Lawmakers also planned to press the Pentagon with questions still hovering over Tillman's shooting, including whether a Predator drone was flying overhead when Tillman was killed and whether it videotaped the incident. The military says no such videotape exists.
The drone, equipped with a video camera in its nose, had been flown by the CIA over Afghanistan in search of Osama bin Laden for several years. After Sept. 11, 2001, the little plane also was outfitted with missiles and used to kill al Qaeda leaders.
An Air Force commando attached to Tillman's Army Ranger platoon testified that as the incident unfolded, he heard the unmanned reconnaissance plane's distinctive propeller buzz overhead.
His recollection of the Predator was enough to spark a search for any video the drone might have gathered. That search spanned six months, took investigators close to the highest reaches of the Pentagon and touched upon some of the most sensitive technology the United States possesses.
In September, Army security officials directed that investigators' memos seeking Predator footage be classified "SECRET/NOFORN," meaning no foreigners would be permitted to see the memos.
Special agents for the Army Criminal Investigation Command and the Defense Department inspector general's office spent much of last summer trying to track down the video — or determine whether it existed. Among other agencies, the agents reached out to "Psychological Operations, the Pentagon ... regarding the Predator footage which was taken during the Tillman incident."
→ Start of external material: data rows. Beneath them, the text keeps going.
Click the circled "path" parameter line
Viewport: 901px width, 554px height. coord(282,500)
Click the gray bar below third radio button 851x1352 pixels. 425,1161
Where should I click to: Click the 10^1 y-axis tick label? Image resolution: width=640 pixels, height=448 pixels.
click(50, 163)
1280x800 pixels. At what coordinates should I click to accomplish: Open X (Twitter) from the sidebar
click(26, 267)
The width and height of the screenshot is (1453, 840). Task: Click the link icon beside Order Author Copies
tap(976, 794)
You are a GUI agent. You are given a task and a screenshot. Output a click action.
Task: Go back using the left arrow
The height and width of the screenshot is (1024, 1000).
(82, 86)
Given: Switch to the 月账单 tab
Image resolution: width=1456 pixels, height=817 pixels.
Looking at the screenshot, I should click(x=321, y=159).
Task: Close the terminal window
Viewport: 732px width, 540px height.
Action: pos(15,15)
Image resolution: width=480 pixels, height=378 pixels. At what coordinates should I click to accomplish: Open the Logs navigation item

A former U.S. commander in Afghanistan told investigators that "the chances of footage being taken at the incident location during that time frame is minimal."
Still, the investigators met with Lt. Gen. William G. Boykin, the Pentagon's deputy undersecretary for intelligence, who said "he would coordinate with the Central Intelligence Agency and ensure a review for the requested imagery is conducted."